PROBLEM DESCRIPTION ▸ Please write out exactly the lines of the data below from the line holding "Instruction: Click the Introduction" through the line holding "Given: Click the 文件名所在列 input field", and leave out the rest.
•••••
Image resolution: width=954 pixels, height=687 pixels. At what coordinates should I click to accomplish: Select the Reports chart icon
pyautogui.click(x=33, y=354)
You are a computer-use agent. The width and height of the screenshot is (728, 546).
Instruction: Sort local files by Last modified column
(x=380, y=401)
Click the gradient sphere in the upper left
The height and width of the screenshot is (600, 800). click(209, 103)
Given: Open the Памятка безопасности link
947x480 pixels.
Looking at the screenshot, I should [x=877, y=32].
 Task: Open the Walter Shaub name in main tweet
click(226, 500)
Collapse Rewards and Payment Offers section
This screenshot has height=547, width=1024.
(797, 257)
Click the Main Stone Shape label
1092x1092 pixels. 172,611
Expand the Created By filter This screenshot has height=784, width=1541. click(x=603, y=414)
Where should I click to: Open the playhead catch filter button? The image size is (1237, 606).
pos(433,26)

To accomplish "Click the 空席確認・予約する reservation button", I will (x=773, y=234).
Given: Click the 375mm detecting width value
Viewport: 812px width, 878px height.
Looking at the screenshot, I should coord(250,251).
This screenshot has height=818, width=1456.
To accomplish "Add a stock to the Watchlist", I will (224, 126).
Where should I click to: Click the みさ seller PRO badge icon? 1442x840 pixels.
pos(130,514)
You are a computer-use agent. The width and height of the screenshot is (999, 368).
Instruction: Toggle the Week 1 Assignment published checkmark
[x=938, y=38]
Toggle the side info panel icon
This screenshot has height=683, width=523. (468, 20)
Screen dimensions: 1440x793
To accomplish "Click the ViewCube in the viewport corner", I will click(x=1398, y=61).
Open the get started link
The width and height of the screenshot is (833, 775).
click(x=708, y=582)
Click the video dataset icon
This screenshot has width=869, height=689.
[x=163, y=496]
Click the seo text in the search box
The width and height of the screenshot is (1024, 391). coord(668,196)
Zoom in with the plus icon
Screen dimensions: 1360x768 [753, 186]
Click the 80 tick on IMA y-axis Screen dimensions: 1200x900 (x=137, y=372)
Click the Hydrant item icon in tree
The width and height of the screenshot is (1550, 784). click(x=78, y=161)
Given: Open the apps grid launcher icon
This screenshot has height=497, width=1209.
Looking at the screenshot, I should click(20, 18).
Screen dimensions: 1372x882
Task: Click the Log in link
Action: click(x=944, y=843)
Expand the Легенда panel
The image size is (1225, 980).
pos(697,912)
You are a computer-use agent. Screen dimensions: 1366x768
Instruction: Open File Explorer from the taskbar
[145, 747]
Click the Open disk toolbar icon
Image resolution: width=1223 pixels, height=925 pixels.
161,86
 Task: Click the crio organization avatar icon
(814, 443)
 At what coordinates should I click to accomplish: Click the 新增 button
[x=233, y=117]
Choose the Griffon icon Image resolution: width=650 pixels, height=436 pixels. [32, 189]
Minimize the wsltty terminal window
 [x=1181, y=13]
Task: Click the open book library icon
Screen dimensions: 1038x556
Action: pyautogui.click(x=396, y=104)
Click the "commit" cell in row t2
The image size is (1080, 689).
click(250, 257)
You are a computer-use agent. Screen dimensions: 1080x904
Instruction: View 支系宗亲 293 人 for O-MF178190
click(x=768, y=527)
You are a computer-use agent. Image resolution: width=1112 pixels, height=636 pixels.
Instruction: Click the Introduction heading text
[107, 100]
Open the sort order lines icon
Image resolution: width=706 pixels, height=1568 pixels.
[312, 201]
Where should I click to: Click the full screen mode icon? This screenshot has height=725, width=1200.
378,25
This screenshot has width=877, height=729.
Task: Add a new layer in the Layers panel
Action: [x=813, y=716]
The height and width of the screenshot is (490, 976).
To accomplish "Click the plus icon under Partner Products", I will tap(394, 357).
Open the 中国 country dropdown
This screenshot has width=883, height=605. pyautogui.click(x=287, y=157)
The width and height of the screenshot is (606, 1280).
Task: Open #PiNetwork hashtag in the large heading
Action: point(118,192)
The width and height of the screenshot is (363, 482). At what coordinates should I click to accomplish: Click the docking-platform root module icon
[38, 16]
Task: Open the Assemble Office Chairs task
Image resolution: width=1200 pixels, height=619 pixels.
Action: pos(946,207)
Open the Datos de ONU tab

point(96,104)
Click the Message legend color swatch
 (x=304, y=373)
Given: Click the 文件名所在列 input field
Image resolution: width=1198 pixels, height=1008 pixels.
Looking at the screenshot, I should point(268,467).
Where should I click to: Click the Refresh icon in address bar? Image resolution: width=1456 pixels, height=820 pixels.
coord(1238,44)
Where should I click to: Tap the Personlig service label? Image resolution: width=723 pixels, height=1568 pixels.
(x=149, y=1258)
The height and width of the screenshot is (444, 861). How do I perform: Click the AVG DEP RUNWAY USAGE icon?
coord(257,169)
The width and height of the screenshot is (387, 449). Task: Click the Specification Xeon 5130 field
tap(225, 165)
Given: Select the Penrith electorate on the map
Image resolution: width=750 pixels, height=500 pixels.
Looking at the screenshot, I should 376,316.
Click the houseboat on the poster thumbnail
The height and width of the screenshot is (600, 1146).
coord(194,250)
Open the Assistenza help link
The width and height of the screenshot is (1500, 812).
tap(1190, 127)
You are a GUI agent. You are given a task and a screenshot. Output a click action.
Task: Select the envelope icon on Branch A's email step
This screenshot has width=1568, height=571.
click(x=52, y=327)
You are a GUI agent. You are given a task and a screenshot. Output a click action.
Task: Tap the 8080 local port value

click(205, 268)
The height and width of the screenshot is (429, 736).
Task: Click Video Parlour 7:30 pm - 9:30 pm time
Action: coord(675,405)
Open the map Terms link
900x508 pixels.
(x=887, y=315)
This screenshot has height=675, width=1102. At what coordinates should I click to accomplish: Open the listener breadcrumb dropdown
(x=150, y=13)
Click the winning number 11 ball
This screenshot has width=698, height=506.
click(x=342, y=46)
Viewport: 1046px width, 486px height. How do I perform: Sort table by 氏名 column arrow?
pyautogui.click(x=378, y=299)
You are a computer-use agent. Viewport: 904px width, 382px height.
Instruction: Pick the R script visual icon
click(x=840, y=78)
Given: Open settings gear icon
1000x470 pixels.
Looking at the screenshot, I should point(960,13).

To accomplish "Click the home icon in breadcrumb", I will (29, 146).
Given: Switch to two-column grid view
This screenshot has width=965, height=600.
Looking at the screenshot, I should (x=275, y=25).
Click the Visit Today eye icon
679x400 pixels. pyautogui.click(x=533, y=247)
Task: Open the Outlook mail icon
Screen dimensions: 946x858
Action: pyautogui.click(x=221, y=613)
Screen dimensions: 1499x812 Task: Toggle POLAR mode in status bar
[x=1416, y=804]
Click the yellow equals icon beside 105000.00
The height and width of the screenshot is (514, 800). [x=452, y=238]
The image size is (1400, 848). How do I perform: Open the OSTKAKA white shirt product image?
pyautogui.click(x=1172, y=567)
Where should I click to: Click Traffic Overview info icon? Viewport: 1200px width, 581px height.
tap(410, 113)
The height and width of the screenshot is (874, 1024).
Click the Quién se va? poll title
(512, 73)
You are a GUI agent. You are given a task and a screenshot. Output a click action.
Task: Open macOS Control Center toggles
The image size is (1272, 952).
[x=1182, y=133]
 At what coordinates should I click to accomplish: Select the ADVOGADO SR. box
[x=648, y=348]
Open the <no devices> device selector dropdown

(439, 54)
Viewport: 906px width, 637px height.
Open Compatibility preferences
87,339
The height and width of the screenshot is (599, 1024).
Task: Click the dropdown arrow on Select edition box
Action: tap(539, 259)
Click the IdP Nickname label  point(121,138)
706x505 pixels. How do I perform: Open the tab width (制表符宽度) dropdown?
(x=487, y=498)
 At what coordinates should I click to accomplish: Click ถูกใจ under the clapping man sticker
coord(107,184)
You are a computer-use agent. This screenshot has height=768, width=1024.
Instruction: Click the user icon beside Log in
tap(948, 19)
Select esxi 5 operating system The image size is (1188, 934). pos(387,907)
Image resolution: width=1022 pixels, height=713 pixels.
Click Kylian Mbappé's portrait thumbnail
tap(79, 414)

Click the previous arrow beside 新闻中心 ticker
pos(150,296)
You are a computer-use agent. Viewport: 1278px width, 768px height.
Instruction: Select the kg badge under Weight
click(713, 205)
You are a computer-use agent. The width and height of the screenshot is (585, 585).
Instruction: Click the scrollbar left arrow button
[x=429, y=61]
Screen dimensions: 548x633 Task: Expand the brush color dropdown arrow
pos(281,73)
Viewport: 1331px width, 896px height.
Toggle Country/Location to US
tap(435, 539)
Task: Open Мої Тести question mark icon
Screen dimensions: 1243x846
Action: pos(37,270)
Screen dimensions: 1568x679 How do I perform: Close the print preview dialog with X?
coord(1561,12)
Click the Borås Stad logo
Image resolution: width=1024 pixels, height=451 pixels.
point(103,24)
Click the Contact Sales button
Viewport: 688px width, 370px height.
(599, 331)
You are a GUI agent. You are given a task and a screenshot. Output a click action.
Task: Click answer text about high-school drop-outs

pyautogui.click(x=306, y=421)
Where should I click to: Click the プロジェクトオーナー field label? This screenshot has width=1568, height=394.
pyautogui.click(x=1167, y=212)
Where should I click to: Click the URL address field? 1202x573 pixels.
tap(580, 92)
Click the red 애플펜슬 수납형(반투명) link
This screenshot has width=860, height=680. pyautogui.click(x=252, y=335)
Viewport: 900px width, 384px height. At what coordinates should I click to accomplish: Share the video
•••••
OUTPUT FOR THIS EXERCISE ▸
Instruction: Click the Introduction heading text
[107, 100]
Open the sort order lines icon
Image resolution: width=706 pixels, height=1568 pixels.
[312, 201]
Where should I click to: Click the full screen mode icon? This screenshot has height=725, width=1200.
378,25
This screenshot has width=877, height=729.
Task: Add a new layer in the Layers panel
Action: [x=813, y=716]
The height and width of the screenshot is (490, 976).
To accomplish "Click the plus icon under Partner Products", I will tap(394, 357).
Open the 中国 country dropdown
This screenshot has width=883, height=605. pyautogui.click(x=287, y=157)
The width and height of the screenshot is (606, 1280).
Task: Open #PiNetwork hashtag in the large heading
Action: point(118,192)
The width and height of the screenshot is (363, 482). At what coordinates should I click to accomplish: Click the docking-platform root module icon
[38, 16]
Task: Open the Assemble Office Chairs task
Image resolution: width=1200 pixels, height=619 pixels.
Action: pos(946,207)
Open the Datos de ONU tab

point(96,104)
Click the Message legend color swatch
 (x=304, y=373)
Given: Click the 文件名所在列 input field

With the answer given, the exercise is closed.